Patreon is an interesting site because it gives readers and viewers the option of supporting the creative person involved - but you don't have to. I'll still be putting up short comments and photos for free. All the stuff I have been putting onto social media will just migrate to Patreon and still be free. And that leads me on to another commitment I am trying to make: that I will paint more often. Until the end of August this year I had failed abjectly to paint even one picture. Which means I am growing determined to take at least a half day per week to try to paint. It's not easy, because I prefer to paint in daylight, and I have to do it only once I have walked the dogs, but since I tend to work through to midnight on edits and writing, it should be feasible. The real problem is the age-old one of trying to stop feeling guilty. That comes from being self-employed. Taking time off from the main money-earner to do something else is very guilt-inspiring. It feels terrible. However, the paintings, when converted into cards, could generate much-needed income, so I have to try to convince myself that, just because it's damn good fun, doesn't mean it's not another form of work!

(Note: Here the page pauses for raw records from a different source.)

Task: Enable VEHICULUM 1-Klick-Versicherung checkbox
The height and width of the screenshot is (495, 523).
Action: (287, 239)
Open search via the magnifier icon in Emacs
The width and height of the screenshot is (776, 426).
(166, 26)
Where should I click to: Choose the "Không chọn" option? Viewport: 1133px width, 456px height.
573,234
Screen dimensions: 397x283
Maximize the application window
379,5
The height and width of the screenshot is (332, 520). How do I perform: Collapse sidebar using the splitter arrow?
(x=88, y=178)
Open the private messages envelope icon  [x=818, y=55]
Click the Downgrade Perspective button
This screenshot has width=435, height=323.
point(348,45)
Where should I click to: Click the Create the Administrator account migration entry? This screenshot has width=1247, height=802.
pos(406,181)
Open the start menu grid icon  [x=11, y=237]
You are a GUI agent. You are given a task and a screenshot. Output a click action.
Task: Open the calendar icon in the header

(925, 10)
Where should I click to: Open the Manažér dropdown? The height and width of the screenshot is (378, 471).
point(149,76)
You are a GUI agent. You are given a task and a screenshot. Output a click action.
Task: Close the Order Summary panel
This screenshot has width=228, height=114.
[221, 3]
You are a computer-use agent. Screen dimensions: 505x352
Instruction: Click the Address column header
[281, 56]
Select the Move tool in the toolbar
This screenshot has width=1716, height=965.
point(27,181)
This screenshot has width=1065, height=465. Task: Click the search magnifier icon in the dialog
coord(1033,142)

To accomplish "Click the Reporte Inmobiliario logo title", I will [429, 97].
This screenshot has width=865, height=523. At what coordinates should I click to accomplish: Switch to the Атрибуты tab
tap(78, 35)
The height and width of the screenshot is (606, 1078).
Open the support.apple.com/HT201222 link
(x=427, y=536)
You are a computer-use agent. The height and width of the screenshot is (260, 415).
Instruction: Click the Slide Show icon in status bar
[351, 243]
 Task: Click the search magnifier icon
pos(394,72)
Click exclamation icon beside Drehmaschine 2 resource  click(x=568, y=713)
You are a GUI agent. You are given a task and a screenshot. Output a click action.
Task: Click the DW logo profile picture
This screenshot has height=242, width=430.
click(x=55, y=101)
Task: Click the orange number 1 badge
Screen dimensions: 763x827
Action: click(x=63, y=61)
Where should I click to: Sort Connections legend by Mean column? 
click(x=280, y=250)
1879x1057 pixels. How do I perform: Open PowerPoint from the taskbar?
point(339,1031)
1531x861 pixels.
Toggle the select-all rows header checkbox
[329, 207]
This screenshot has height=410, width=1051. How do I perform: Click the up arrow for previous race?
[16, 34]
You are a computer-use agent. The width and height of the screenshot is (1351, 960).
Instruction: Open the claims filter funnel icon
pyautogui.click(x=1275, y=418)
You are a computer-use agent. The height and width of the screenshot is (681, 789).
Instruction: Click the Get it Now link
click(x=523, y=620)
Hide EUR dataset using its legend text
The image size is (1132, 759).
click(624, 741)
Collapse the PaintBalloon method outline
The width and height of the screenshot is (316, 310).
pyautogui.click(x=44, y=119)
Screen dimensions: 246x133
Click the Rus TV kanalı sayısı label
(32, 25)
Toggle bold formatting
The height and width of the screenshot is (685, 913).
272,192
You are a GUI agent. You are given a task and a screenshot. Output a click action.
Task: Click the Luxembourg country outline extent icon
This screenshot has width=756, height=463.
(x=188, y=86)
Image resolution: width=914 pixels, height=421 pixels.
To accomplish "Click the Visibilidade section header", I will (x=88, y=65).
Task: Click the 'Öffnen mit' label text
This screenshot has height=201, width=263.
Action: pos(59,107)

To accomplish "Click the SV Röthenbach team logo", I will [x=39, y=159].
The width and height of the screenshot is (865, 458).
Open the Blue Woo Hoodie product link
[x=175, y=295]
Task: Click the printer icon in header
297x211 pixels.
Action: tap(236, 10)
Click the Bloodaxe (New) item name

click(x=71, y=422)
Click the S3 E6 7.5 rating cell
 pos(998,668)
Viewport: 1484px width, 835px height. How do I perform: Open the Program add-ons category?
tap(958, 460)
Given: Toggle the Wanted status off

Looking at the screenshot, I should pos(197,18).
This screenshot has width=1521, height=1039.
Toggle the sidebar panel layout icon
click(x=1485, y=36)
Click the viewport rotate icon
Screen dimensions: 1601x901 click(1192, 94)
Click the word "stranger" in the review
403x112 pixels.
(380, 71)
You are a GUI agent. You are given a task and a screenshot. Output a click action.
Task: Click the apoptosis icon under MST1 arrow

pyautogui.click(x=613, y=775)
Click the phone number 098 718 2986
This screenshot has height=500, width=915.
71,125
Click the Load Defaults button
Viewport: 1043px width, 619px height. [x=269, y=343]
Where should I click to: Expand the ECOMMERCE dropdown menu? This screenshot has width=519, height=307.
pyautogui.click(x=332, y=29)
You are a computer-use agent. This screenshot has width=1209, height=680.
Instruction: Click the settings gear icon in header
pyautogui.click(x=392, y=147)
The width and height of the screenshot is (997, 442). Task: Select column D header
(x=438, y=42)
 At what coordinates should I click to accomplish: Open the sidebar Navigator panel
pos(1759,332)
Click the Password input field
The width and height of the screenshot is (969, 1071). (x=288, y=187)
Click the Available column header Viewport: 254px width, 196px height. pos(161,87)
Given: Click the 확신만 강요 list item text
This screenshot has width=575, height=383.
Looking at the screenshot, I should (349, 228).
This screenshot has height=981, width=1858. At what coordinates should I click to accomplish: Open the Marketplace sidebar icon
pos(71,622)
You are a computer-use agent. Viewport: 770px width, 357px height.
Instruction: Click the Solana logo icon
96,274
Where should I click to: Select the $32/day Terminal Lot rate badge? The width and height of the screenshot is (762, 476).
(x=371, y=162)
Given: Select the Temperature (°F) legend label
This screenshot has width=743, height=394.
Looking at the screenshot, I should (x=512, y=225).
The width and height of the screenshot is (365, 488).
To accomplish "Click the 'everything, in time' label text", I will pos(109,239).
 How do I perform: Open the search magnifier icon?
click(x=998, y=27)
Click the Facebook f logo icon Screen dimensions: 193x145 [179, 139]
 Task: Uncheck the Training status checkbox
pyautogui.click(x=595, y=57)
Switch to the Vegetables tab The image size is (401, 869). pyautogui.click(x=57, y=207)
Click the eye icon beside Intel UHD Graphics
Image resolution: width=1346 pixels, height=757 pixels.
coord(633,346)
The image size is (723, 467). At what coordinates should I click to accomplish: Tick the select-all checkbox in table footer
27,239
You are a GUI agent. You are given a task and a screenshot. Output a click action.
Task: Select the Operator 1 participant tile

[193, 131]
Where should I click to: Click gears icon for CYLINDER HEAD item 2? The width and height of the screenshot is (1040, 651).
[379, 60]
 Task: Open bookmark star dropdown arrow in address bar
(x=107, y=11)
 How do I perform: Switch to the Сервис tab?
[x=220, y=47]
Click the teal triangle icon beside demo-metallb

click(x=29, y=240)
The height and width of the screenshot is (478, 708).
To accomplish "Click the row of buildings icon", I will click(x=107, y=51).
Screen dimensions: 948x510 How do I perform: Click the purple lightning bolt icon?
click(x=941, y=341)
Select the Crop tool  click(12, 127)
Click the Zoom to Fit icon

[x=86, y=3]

I have, at last, managed to complete one painting now.
Interestingly Okehampton has recently opened a new bookshop, for which I wish all the luck in the world. It's called Dogberry and Finch, and has a great location in the town. Opening bookshops is always very difficult, but this one has an interesting approach, mixing words and pictures, with several paintings on sale from local artists - so if I do manage a number of paintings, perhaps I can sell cards and pictures there too!
And now, as I look out at the street, I see that the summer has gone. The sky is grey, the roadway is soaked, the windows are spattered with raindrops. It seems peculiar in the extreme to sit here and realise that the summer was spent sitting in here with a computer.
Although there were breaks, of course. I was off out with Tinners' Morris, dancing at the Royal Cornwall Show, in the worst, most miserable rain-swept conditions we've ever experienced. Never before have we had to have people brushing the rain from the stage while we performed so that dancers didn't slip over. We danced at Sidmouth Folk Festival, at the Okehampton Show, at various pubs in Exeter and all over Dartmoor. I'm very proud to be a member of Tinners', which is a great group of friends - who manage, generally, to keep me more or less sane!
And that, for now, is it, I think. The next time I write a newsletter, it will be in the run up to Christmas. Hopefully by then I'll know what the next Jack Blackjack/Blood Mary Tudor story will be about, and may even have a title for you! Rebellion's Message should also be published in mass market paperback, and with luck will find its way to a bookshop near you. Hopefully I'll have news on the latest book as well, since it should be finished and will have done the rounds of a few publishers by then.
So, for now, I hope you have a wonderful autumn and look forward to speaking to you soon!